Give back all of the records, exactly and completely.
══════
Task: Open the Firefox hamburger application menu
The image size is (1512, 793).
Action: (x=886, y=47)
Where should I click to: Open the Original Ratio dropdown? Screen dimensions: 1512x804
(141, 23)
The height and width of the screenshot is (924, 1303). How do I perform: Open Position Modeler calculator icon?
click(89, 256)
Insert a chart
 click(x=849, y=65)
══════
TASK OUTPUT
Task: Open the Firefox hamburger application menu
The image size is (1512, 793).
Action: (x=886, y=47)
Where should I click to: Open the Original Ratio dropdown? Screen dimensions: 1512x804
(141, 23)
The height and width of the screenshot is (924, 1303). How do I perform: Open Position Modeler calculator icon?
click(89, 256)
Insert a chart
 click(x=849, y=65)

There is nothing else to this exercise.